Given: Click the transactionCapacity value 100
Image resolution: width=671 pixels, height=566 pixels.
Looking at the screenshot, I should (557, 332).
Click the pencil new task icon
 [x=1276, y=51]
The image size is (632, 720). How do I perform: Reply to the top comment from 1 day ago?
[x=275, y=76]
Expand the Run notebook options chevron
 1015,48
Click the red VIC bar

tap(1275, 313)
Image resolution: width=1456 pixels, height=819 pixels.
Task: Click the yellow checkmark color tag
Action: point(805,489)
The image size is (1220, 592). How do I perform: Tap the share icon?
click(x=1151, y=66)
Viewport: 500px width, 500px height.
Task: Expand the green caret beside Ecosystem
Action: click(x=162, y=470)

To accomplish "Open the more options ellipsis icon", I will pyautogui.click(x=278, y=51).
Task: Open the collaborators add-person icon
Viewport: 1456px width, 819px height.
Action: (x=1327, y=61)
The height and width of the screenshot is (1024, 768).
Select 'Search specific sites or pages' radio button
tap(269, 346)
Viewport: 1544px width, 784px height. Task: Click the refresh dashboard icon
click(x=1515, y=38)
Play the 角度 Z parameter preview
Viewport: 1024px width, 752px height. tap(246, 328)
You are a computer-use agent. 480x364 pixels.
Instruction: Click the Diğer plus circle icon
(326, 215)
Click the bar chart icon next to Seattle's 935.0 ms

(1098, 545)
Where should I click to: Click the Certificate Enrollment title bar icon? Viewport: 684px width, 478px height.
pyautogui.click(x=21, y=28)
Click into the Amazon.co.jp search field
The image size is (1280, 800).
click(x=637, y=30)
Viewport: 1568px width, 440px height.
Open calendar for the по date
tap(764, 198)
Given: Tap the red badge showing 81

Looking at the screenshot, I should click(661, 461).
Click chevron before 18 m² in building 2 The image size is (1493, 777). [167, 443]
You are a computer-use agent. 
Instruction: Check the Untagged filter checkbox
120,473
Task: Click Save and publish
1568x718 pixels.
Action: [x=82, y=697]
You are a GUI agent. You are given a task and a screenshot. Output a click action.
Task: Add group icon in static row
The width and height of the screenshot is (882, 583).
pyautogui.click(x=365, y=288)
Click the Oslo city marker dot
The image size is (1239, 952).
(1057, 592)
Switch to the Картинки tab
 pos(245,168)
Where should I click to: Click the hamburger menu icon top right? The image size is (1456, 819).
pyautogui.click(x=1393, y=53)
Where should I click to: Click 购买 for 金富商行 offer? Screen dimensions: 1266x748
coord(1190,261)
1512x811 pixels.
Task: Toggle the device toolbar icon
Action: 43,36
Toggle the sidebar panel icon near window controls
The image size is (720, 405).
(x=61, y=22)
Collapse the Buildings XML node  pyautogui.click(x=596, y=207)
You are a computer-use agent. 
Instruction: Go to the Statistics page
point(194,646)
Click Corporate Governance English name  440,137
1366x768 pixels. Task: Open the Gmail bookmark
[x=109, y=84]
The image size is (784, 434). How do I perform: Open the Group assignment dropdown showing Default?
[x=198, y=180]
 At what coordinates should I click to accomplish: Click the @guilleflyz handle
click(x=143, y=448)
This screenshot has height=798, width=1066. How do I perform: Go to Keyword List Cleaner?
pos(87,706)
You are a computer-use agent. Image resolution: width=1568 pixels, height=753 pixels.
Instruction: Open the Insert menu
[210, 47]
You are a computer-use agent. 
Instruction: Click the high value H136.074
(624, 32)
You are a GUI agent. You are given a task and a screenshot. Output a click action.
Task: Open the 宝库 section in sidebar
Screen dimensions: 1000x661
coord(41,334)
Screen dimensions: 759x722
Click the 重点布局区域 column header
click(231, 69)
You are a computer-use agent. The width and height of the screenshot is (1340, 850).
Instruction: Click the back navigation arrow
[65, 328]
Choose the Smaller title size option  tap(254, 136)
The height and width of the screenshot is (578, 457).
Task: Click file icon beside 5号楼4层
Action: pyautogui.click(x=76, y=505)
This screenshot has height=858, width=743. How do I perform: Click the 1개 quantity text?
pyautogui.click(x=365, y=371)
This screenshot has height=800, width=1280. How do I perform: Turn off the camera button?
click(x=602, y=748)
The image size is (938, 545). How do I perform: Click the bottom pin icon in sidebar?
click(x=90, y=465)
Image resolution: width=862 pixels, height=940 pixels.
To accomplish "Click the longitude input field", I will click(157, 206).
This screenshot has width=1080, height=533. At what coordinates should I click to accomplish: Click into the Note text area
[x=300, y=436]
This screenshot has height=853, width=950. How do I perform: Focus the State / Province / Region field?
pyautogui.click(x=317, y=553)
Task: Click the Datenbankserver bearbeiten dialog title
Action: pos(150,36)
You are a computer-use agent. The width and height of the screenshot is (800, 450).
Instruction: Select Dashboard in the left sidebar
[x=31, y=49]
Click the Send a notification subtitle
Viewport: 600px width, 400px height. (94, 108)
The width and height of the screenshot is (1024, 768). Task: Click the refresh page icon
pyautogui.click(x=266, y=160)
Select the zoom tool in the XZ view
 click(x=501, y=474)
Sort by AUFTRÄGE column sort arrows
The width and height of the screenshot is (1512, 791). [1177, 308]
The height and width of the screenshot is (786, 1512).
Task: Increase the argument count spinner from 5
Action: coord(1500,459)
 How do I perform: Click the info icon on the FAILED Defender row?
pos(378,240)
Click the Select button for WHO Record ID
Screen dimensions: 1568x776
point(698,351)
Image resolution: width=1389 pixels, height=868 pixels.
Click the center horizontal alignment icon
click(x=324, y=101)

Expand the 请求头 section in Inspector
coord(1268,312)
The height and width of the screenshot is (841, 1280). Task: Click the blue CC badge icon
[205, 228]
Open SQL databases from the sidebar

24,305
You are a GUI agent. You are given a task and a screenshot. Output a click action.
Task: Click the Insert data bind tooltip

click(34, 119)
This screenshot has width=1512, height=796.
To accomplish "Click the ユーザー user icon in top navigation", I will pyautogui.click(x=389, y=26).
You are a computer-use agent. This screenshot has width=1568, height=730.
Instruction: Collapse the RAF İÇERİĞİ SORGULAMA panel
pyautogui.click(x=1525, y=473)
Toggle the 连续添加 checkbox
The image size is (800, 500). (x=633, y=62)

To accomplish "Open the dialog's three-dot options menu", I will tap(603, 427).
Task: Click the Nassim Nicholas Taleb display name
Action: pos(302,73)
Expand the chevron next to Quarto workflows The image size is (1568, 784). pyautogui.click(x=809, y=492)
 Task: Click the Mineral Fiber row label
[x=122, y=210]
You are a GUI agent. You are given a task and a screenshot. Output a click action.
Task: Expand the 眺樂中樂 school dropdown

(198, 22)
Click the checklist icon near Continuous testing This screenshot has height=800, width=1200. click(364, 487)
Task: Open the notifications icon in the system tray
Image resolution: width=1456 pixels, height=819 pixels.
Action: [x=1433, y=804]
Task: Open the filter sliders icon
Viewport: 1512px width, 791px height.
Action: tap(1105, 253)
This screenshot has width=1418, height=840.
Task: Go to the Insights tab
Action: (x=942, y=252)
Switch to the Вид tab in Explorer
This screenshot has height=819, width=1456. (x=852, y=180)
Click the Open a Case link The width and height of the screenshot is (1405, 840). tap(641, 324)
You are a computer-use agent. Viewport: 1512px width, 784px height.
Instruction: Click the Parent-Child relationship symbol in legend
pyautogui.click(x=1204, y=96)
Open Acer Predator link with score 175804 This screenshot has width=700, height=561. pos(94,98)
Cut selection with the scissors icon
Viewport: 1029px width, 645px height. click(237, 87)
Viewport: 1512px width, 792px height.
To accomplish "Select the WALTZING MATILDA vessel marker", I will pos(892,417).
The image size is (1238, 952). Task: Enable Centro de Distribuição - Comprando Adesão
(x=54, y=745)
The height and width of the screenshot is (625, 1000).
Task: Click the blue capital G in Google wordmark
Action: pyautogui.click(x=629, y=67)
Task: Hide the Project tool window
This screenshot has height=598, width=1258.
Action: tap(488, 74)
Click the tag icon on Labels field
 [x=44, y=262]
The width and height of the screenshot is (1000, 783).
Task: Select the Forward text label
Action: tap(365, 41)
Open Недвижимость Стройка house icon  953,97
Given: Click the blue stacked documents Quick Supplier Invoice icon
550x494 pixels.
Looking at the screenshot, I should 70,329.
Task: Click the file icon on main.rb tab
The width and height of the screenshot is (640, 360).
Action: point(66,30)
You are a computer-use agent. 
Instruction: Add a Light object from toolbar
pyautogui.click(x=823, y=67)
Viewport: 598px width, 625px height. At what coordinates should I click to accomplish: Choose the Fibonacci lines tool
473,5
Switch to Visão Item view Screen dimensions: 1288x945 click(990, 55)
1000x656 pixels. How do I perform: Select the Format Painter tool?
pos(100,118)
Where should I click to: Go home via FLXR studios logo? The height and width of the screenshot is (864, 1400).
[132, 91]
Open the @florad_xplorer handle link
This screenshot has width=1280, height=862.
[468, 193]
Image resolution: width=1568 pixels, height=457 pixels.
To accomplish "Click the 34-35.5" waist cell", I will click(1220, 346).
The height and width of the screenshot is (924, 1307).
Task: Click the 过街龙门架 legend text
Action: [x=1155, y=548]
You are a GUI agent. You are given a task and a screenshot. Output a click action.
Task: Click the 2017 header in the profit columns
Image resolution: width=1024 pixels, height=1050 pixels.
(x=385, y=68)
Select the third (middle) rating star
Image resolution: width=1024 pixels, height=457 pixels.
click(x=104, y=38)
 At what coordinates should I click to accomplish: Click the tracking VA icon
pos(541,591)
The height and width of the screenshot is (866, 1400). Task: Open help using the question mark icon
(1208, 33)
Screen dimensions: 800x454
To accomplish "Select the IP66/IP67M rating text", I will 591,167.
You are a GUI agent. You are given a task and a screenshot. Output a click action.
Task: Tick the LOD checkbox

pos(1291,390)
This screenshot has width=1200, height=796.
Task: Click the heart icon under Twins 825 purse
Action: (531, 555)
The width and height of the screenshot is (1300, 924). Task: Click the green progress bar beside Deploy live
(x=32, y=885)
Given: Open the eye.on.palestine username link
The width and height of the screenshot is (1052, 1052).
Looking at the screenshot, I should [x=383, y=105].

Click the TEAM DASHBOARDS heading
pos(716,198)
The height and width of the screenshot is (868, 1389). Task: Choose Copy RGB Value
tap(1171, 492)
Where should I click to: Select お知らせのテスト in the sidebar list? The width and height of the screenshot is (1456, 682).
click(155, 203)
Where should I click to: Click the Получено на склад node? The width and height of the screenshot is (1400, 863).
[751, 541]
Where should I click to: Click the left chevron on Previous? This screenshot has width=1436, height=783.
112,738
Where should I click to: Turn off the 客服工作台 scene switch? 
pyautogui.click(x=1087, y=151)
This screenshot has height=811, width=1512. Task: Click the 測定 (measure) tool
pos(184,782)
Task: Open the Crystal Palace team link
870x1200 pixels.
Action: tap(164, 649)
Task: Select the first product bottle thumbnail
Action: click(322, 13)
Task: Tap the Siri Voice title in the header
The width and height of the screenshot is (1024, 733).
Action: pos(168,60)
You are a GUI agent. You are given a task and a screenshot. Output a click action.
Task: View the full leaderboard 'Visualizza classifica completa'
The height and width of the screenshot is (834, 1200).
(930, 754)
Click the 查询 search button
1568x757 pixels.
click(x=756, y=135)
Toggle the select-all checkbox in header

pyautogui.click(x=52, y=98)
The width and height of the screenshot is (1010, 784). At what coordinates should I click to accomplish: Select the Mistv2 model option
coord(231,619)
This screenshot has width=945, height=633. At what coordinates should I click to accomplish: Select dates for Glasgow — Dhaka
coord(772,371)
◇ ◇ ◇ ◇
_AUFGABE_: Bearbeite die Zeilen vom Anfang bis einschließlich der Zeile mit „[x=1276, y=51]“: Ersetze „pencil“ durch „pen“ und lass alles andere unverändert.

_RICHTIGE ANTWORT_:
Given: Click the transactionCapacity value 100
Image resolution: width=671 pixels, height=566 pixels.
Looking at the screenshot, I should (557, 332).
Click the pen new task icon
 [x=1276, y=51]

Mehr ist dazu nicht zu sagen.